▶ _SET EXERCISE_: Count the lines in the material below that contain the word "icon". Reply with the number alone.

▶ _RECORDS FOR THIS TASK_:
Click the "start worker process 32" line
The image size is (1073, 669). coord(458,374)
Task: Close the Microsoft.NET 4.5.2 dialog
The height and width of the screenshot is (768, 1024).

---

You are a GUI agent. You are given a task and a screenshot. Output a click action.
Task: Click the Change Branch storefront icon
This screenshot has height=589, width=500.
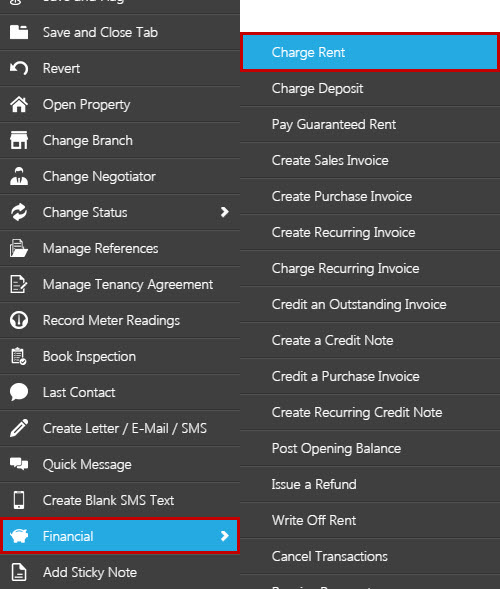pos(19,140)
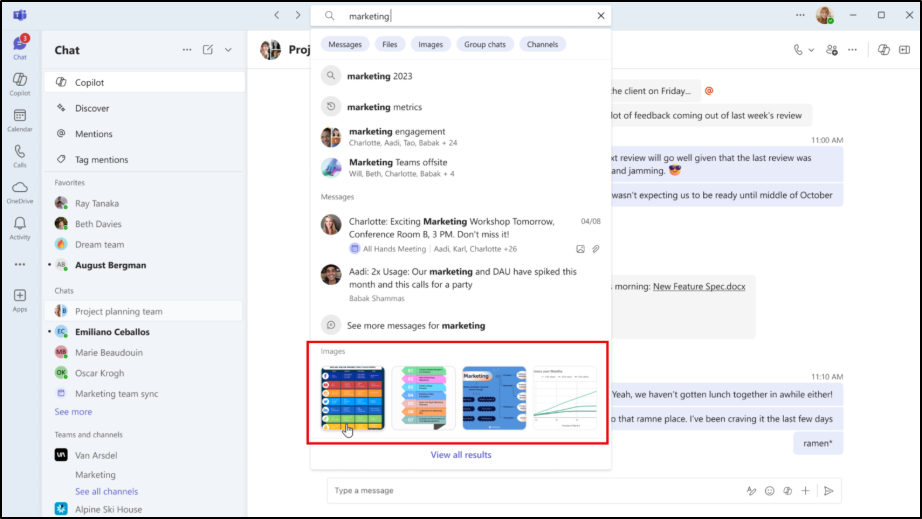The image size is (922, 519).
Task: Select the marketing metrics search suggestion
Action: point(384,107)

* * *

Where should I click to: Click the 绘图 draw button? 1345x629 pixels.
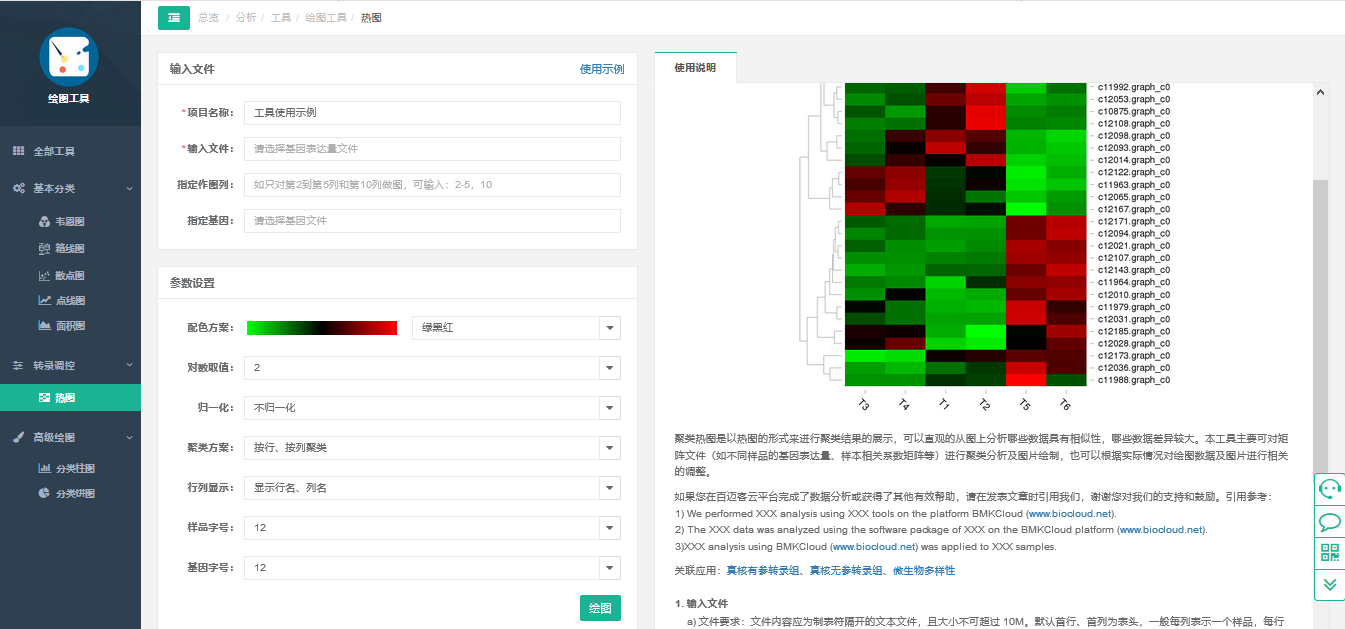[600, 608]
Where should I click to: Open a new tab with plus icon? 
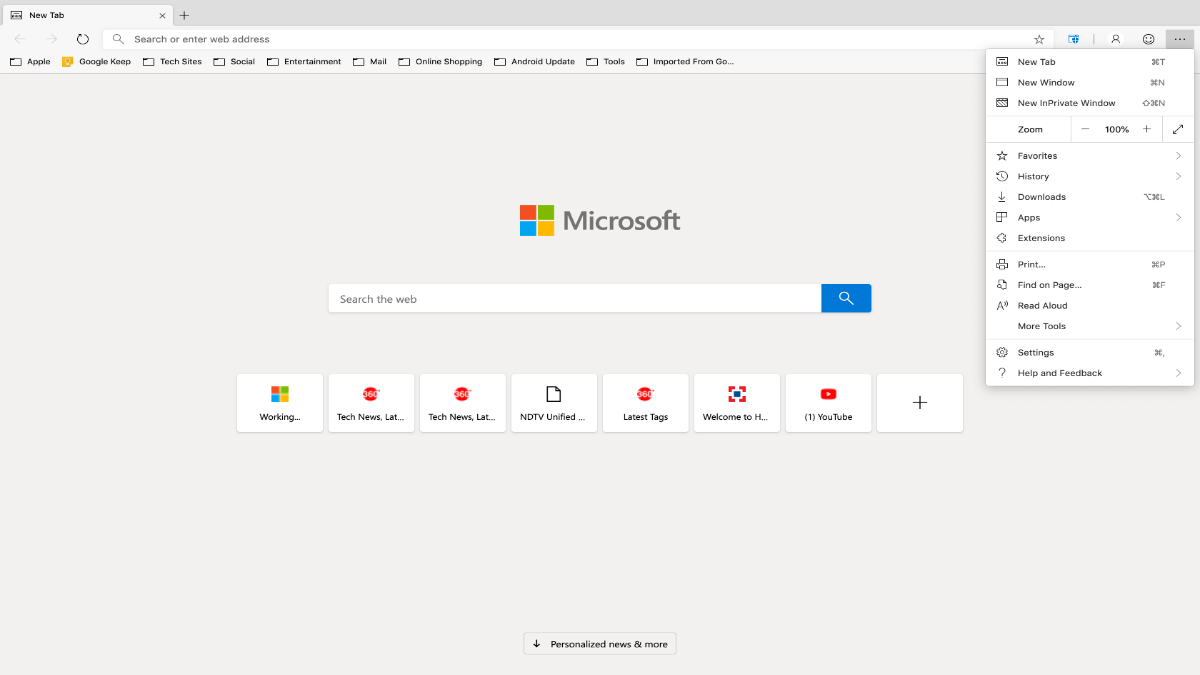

▶ _RIGHT ANSWER_: 2